Document section

== Segment start ==

On Sep 26, 2011, at 2:17 PM, TONGARI <tongari95@gmail.com> wrote:
2011/9/27 Peter Dimov <pdimov@pdimov.com>
Dave Abrahams wrote:
IMO it clearly should be:
template<typename Iter> void clamp_range( Iter first, Iter last, typename itertor_traits<Iter>::value_**type const& high, typename itertor_traits<Iter>::value_**type const& low)
Then clamp should be
template<class T> T clamp( T const & value, typename identity<T>::type const & low, typename identity<T>::type const & high );
I second this. BTW, The return type could be T const&.
Okay, I'll bite. Why identity and not just T? (I thought this might be a joke at first.)
AMDG On 09/27/2011 07:23 AM, Gordon Woodhull wrote:
On Sep 26, 2011, at 2:17 PM, TONGARI <tongari95@gmail.com> wrote:
2011/9/27 Peter Dimov <pdimov@pdimov.com>
Then clamp should be
template<class T> T clamp( T const & value, typename identity<T>::type const & low, typename identity<T>::type const & high );
I second this. BTW, The return type could be T const&.
Okay, I'll bite. Why identity and not just T?
(I thought this might be a joke at first.)
Using identity means that T is deduced solely based on the first argument. In Christ, Steven Watanabe
2011/9/27 Steven Watanabe <watanabesj@gmail.com>
AMDG
On 09/27/2011 07:23 AM, Gordon Woodhull wrote:
On Sep 26, 2011, at 2:17 PM, TONGARI <tongari95@gmail.com> wrote:
2011/9/27 Peter Dimov <pdimov@pdimov.com>
Then clamp should be
template<class T> T clamp( T const & value, typename identity<T>::type const & low, typename identity<T>::type const & high );
I second this. BTW, The return type could be T const&.

== Segment end ==

The data
== Segment start ==

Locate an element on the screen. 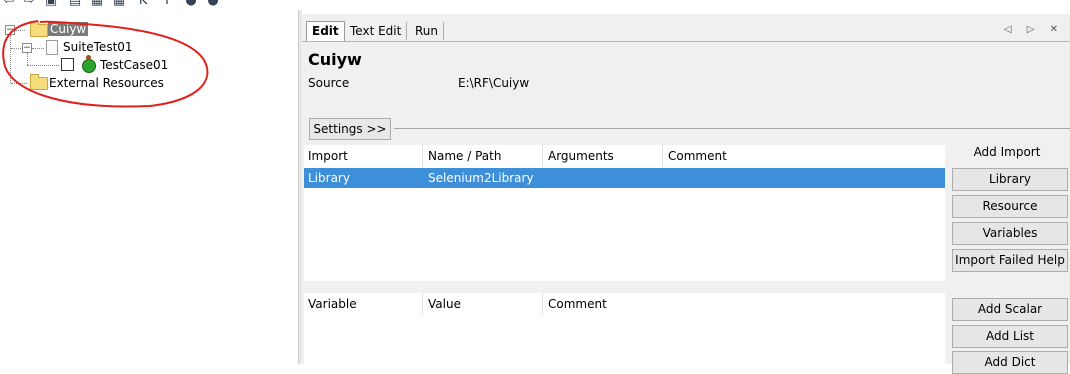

== Segment end ==

Task brief
Continue the mailing-list thread about the clamp function template from its last line. The data here stands apart from the mailing-list thread about the clamp function template.

Expected output
Okay, I'll bite. Why identity and not just T?
(I thought this might be a joke at first.)
Using identity means that T is deduced solely based on the first argument.
And thus has the benefit that low and high aren't necessary to be exactly T, just some type that can be implicitly converted to T.
On Sep 27, 2011, at 7:34 AM, Steven Watanabe wrote:
On 09/27/2011 07:23 AM, Gordon Woodhull wrote:
On Sep 26, 2011, at 2:17 PM, TONGARI <tongari95@gmail.com> wrote:
2011/9/27 Peter Dimov <pdimov@pdimov.com>
Then clamp should be
template<class T> T clamp( T const & value, typename identity<T>::type const & low, typename identity<T>::type const & high );
I second this. BTW, The return type could be T const&.
Okay, I'll bite. Why identity and not just T?
(I thought this might be a joke at first.)
Using identity means that T is deduced solely based on the first argument.
A couple of interesting results that I found playing around this morning namespace ba = boost::algorithm; short foo = 50; BOOST_CHECK_EQUAL ( 56, ba::clamp ( foo, 56.9, 129 )); BOOST_CHECK_EQUAL ( 24910, ba::clamp ( foo, 12345678, 123456999 )); -- Marshall Marshall Clow Idio Software <mailto:mclow.lists@gmail.com> A.D. 1517: Martin Luther nails his 95 Theses to the church door and is promptly moderated down to (-1, Flamebait). -- Yu Suzuki
2011/9/27 Marshall Clow <mclow.lists@gmail.com>
On Sep 27, 2011, at 7:34 AM, Steven Watanabe wrote:
On 09/27/2011 07:23 AM, Gordon Woodhull wrote:
On Sep 26, 2011, at 2:17 PM, TONGARI <tongari95@gmail.com> wrote:
2011/9/27 Peter Dimov <pdimov@pdimov.com>
Then clamp should be
template<class T> T clamp( T const & value, typename identity<T>::type const & low, typename identity<T>::type const & high );
I second this. BTW, The return type could be T const&.
Okay, I'll bite. Why identity and not just T?
(I thought this might be a joke at first.)
Using identity means that T is deduced solely based on the first argument.
A couple of interesting results that I found playing around this morning
namespace ba = boost::algorithm;
short foo = 50; BOOST_CHECK_EQUAL ( 56, ba::clamp ( foo, 56.9, 129 )); BOOST_CHECK_EQUAL ( 24910, ba::clamp ( foo, 12345678, 123456999 ));
That would be the downside. But at least g++ and clang gave me warnings.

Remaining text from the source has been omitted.